**EXTRACT TO READ:**
========================================================================
In the past couple of years, drones have advanced technologically, making them safer to use and more beginner-friendly.
A few years back, drones were unsafe to fly by a beginner and would require skill. Drones lacked many safety features while the existing ones were in preliminary stages (e.g., return to home).
In a short time, things have changed a lot. However, you must know which drones are safe to use, the safety features behind a drone, and how to proceed in worst-case scenarios.
Therefore, we will cover everything about drone safety features.
To help, we’ve identified and reviewed the best drone courses for beginners and professionals.
Do drones have safety features? What are their role?
The majority of drones have safety features, but not all of them.
For instance, FPV drones are the riskiest type of drones to fly, not only because they require skill to fly acro, but if you lose signal, the drone can fall out of the sky.
Well, unless it has a GPS rescue module.
========================================================================
**GIVEN ENTRIES:**
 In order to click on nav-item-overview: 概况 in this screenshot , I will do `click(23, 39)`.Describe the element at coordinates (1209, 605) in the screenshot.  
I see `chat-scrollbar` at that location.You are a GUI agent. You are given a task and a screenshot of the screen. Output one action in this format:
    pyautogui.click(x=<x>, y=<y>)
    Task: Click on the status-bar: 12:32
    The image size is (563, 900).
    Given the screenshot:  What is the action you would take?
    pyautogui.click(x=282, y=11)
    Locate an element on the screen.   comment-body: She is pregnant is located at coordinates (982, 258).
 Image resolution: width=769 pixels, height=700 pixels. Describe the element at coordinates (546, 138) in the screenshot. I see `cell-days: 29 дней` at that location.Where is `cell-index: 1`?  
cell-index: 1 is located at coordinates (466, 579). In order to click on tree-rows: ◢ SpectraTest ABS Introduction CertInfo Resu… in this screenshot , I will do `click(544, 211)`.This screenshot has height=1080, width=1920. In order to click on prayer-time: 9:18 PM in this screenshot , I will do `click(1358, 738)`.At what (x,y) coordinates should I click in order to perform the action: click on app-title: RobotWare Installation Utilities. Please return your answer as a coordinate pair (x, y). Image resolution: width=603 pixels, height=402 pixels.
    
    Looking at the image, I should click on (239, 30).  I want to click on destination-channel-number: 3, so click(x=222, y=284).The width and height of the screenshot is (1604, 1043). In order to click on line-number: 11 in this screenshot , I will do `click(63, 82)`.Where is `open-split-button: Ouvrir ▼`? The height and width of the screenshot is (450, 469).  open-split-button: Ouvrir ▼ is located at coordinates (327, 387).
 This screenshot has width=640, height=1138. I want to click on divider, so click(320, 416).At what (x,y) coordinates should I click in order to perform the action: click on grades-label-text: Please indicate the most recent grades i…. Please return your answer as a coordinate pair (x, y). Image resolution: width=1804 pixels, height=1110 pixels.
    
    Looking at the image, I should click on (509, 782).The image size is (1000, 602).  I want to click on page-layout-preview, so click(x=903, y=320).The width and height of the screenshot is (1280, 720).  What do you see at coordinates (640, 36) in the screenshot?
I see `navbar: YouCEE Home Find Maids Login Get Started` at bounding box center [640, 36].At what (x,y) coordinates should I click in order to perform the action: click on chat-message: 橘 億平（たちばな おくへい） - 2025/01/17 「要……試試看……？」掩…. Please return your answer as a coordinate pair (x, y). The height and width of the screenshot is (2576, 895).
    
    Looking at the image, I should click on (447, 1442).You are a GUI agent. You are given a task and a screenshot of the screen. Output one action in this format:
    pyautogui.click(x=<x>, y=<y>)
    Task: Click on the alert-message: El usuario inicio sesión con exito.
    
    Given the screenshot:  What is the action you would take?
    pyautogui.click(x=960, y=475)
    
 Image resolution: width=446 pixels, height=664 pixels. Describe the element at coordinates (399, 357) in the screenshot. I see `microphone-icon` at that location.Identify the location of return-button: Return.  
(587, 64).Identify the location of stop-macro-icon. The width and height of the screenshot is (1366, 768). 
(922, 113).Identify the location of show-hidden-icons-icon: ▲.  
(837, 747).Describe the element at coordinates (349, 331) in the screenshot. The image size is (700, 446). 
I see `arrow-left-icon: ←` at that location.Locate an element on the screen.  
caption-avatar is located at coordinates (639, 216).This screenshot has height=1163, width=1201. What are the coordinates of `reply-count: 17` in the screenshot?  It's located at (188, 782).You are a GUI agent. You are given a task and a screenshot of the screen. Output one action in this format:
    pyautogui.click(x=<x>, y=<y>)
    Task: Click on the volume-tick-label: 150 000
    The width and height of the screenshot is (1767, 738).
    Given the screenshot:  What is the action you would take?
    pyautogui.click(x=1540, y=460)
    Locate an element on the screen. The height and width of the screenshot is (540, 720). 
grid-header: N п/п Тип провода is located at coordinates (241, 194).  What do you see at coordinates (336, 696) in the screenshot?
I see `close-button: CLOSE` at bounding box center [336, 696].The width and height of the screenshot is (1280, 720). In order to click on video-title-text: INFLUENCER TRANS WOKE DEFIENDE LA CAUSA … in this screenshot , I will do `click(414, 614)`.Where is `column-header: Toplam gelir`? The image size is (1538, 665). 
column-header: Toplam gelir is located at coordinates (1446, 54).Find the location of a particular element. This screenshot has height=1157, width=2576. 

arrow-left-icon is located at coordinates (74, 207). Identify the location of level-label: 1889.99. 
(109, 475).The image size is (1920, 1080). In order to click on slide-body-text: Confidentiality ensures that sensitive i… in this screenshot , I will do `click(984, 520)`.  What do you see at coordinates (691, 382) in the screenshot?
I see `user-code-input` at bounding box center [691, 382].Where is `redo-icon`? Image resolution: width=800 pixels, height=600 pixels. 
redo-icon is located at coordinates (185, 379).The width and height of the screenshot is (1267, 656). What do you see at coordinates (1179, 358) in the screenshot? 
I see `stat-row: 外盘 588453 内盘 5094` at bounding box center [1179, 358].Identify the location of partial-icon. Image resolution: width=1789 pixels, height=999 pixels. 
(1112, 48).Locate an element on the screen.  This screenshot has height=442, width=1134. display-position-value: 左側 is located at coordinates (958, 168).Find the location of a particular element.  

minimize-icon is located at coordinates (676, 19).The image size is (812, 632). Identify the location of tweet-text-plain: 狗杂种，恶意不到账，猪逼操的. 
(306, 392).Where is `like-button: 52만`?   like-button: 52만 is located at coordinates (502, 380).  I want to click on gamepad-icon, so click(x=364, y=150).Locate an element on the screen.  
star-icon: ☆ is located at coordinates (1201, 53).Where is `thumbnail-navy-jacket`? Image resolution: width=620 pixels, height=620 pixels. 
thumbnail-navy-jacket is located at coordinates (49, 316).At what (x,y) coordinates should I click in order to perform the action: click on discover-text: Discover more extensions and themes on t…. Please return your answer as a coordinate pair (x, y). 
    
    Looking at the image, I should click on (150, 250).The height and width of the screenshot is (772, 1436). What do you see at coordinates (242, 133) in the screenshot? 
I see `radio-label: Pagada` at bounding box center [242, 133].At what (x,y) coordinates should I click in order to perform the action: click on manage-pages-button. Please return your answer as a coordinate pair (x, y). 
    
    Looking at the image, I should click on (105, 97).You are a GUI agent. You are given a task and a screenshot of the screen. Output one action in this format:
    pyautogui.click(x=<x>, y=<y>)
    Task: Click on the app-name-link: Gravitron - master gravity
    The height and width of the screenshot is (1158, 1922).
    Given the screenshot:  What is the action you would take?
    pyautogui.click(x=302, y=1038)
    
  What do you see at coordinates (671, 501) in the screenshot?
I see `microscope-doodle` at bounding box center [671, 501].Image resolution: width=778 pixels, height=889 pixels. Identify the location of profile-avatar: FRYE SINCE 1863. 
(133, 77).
========================================================================
**PROBLEM SET:**
**a.** According to the drone safety text, which type of drone is the riskiest to fly?
**b.** Print everything in the drone safety text from "Do drones have" down to "GPS rescue module.".
**c.** List each thing that the drone safety text says you must know.
The records are separate from the drone safety text.

**YOUR WRITTEN ANSWERS:**
**a.** FPV drones are the riskiest type to fly.

**b.**
Do drones have safety features? What are their role?
The majority of drones have safety features, but not all of them.
For instance, FPV drones are the riskiest type of drones to fly, not only because they require skill to fly acro, but if you lose signal, the drone can fall out of the sky.
Well, unless it has a GPS rescue module.

**c.**
- Which drones are safe to use
- The safety features behind a drone
- How to proceed in worst-case scenarios